Free to Choose What THEY Want
A lot of people talk up school choice. Unfortunately, many only intend to let you choose what they find acceptable. That was a clear theme running through a Fordham Institute event on “controlled choice” last Friday, and is a part of almost any discussion of choice, including a new Politico article on creationism and vouchers.
The highlight of Friday’s gathering was Fordham president Chester Finn attacking the position of the Century Foundation’s Richard Kahlenberg, and controlled-choice architect Michael Alves, that choice should be engineered with socioeconomic diversity as the primary goal. We should “not have an algorithm determining who’s going to which school, or whose choices are going to be constrained by somebody else’s notion of where they should go to school,” said Finn.
Finn’s objection seemed to fully embrace freedom, indicating that no political authority should decide what is the “right” or “wrong” thing to choose. Or maybe not. Soon after saying that one should be free to prioritize school quality over diversity, Finn suggested government should regulate the former. “Every school should be worth going to. They should be a quality school that includes a common core curriculum.” This in response to a point by Kahlenberg that “public funds” should not go to a “KKK school Add New, a Taliban school.”
Which brings us to the Politico piece, which almost certainly seeks to condemn voucher programs for enabling people to pay for schools that teach creationism. See just the first paragraph, which employs the loaded term “bankrolling” and appears to mock creationist beliefs:
Taxpayers in 14 states will bankroll nearly $1 billion this year in tuition for private schools, including hundreds of religious schools that teach Earth is less than 10,000 years old, Adam and Eve strolled the garden with dinosaurs, and much of modern biology, geology and cosmology is a web of lies.

→ **Requirement A**:
In the text on school choice, who is described as the architect of controlled choice?
→ **Requirement B**:
Please pick up the text on school choice after its last sentence and continue it in the same voice.

Data for pixel coordinate grounding
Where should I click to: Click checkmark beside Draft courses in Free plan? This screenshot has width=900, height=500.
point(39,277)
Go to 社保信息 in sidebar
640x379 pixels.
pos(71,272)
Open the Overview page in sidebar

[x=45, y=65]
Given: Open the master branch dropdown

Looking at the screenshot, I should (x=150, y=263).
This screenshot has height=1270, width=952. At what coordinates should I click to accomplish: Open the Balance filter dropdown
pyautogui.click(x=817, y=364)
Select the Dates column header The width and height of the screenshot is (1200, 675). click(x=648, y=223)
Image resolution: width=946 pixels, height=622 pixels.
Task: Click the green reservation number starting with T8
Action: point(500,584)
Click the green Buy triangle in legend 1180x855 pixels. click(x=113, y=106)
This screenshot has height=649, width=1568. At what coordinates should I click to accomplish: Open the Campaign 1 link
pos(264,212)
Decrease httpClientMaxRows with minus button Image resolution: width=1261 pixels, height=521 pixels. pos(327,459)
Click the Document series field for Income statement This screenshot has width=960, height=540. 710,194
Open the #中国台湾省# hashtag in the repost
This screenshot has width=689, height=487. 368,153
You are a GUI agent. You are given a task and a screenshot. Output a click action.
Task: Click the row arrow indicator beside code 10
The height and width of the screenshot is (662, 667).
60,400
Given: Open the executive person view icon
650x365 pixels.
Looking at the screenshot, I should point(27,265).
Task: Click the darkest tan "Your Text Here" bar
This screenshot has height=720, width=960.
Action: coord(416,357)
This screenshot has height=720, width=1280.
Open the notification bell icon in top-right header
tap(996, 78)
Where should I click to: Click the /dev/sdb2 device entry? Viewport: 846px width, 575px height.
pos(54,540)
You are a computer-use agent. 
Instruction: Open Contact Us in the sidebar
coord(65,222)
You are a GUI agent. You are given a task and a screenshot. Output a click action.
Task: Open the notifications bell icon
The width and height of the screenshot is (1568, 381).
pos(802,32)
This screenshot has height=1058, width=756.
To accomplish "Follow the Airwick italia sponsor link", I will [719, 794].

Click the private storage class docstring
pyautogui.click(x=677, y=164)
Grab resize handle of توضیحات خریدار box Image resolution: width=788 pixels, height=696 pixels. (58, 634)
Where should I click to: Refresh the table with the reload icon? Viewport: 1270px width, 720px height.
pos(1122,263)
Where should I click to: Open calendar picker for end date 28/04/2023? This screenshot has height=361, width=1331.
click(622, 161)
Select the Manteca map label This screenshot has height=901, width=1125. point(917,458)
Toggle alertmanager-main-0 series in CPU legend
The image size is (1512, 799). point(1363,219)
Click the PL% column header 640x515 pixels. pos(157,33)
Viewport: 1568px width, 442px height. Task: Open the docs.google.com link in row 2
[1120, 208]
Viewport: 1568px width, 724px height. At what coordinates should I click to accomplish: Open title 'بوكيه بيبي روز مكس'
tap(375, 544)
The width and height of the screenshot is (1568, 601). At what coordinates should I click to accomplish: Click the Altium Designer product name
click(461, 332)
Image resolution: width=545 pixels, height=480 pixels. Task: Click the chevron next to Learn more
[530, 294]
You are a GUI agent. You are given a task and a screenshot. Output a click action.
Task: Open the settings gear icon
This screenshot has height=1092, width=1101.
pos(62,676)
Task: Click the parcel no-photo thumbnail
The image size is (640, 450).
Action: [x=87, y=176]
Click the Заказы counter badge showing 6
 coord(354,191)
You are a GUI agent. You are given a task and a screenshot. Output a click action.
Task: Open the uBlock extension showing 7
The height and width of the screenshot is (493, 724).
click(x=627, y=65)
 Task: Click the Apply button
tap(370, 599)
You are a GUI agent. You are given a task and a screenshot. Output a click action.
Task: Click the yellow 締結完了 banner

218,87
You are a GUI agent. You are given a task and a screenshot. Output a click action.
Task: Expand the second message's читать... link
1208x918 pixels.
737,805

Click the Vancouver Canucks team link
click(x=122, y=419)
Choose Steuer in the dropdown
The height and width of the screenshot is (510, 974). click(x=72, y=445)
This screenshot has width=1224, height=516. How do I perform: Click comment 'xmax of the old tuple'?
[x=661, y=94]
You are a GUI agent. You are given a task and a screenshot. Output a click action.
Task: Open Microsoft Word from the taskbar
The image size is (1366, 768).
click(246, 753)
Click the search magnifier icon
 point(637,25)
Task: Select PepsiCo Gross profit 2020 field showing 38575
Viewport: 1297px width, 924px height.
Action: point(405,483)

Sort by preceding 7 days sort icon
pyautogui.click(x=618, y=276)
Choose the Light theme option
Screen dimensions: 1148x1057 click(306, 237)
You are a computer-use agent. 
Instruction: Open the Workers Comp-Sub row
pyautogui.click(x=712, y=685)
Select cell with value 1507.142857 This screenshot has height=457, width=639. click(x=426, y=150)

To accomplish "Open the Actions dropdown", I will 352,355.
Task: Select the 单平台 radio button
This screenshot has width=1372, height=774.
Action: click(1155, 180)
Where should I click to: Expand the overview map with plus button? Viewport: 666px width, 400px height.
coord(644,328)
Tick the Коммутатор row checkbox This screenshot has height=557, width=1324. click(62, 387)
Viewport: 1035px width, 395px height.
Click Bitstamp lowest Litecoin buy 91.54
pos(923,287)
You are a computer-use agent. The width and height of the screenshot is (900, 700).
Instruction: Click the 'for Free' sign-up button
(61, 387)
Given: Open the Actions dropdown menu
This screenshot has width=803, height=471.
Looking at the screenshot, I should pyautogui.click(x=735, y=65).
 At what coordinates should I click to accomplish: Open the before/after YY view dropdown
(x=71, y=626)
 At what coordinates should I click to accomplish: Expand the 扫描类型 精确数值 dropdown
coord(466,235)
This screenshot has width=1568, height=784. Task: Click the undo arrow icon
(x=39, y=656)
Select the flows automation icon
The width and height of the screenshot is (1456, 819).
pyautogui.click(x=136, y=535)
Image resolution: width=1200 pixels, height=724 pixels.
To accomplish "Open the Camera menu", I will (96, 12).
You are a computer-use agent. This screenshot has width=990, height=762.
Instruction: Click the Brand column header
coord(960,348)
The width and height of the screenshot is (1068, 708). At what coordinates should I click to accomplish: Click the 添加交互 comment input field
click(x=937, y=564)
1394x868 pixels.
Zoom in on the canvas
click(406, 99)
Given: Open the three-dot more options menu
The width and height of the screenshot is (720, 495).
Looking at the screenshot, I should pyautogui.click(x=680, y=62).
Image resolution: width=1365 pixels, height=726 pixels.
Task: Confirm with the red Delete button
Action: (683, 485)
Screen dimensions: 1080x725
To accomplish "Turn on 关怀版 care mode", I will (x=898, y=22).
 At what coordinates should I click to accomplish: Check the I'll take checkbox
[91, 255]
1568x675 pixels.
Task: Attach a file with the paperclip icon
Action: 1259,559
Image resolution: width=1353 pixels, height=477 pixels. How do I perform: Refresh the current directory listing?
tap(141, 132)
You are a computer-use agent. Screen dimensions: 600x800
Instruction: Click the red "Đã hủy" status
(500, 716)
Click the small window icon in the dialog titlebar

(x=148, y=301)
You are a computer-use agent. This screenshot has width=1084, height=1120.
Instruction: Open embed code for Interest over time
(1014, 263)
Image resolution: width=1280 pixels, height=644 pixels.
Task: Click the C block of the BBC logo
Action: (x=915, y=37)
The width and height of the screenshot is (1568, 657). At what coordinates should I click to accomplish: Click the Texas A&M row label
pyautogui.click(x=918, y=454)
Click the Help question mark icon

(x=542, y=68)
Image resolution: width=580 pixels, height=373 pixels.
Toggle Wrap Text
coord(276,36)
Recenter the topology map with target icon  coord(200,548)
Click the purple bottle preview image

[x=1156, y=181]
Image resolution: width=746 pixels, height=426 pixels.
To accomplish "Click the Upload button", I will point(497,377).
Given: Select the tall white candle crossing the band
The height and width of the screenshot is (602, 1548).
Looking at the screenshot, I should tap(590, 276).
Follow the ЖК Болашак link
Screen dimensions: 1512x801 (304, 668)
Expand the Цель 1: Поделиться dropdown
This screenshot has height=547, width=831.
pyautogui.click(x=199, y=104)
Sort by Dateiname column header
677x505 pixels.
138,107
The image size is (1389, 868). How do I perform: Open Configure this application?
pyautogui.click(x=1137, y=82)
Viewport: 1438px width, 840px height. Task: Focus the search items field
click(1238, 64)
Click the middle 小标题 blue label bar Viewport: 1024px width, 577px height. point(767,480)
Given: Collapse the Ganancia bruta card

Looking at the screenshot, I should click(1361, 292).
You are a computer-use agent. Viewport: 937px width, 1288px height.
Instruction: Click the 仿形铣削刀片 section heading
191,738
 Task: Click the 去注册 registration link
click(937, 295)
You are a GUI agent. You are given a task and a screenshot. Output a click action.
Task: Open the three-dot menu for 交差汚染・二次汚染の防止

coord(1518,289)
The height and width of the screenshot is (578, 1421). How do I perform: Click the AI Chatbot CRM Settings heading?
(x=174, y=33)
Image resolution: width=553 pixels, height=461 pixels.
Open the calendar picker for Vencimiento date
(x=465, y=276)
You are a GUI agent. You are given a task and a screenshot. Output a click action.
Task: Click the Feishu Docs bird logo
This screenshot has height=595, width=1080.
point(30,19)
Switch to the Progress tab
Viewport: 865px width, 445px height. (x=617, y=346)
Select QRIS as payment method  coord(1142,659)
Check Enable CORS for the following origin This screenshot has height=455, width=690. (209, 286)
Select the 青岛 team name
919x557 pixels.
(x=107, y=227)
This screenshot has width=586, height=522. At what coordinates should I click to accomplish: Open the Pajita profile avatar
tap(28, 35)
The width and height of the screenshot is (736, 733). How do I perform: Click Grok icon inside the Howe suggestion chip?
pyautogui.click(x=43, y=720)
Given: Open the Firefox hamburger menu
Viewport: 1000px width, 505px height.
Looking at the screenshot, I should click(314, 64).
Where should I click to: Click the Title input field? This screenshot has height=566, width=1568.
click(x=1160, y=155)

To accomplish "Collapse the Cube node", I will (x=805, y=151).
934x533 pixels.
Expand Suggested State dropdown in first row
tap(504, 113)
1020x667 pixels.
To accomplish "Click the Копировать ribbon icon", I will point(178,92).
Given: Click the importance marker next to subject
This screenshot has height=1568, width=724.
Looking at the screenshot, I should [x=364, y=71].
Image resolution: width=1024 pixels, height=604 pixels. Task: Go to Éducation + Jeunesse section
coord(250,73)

→ **Exercise answer A**:
Michael Alves

→ **Exercise answer B**:
The implication is clear: Creationists – despite being taxpayers themselves – should not be able to use taxpayer funds at schools that teach their views, in part because other taxpayers do not support creationist teachings.
Thankfully, states have been able to empower choice another way if they prefer to stay away from vouchers: Tax-credit scholarship programs enable individuals or corporations to receive credits for donating to organizations that furnish scholarships. No one is required to make such donations, and in the best programs they are able to choose among organizations that might focus on the arts, or religion, or science, and so on. (Notably, the Politico article fails to distinguish between voucher and tax-credit scholarship programs.)
That said, maximizing freedom rarely seems to be the ultimate goal of would-be choice controllers, who often argue that their desired ends, such as fostering social cohesion, or excellent science instruction, must trump freedom. The evidence suggests their efforts may well be self-defeating.
Controlled choice, for instance, precipitated headline-grabbing conflict in Wake County, NC – one of Kahlenberg’s exemplar districts – where many residents revolted against their school choices being engineered by algorithm. Similar turmoil has bubbled up in other controlled-choice districts, including Jefferson County, KY, and Wausau, WI. Meanwhile, decades of Gallup polling have shown large majorities of Americans believing in creationism of some kind despite its official banishment from the public schools, which are attended by roughly 90 percent of Americans.
Government cannot make people feel or believe something. It can, though, make them fight over it.
Fighting is pervasive in our public schools, as a Cato map of values-based public schooling battles illustrates. People don’t abandon their religious beliefs, ethnic identities, etc., just to get along. What do they do? As I pointed out to Politico writer Stephanie Simon, important survey research of high school biology teachers illustrates what anecdote and logic long ago suggested: To avoid crippling conflict, teachers avoid controversial content. As a consequence, neither creationists, nor those who want rigorous evolution instruction, often get what they want.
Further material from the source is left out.